## start
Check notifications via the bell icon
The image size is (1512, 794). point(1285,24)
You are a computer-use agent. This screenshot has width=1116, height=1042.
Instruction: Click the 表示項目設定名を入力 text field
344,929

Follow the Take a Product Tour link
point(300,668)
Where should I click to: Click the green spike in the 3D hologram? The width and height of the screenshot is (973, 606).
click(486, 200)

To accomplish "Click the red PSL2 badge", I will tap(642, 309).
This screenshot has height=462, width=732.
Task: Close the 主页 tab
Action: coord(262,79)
## end
Reproduce every one of the lines above verbatim.

Check notifications via the bell icon
The image size is (1512, 794). point(1285,24)
You are a computer-use agent. This screenshot has width=1116, height=1042.
Instruction: Click the 表示項目設定名を入力 text field
344,929

Follow the Take a Product Tour link
point(300,668)
Where should I click to: Click the green spike in the 3D hologram? The width and height of the screenshot is (973, 606).
click(486, 200)

To accomplish "Click the red PSL2 badge", I will tap(642, 309).
This screenshot has height=462, width=732.
Task: Close the 主页 tab
Action: coord(262,79)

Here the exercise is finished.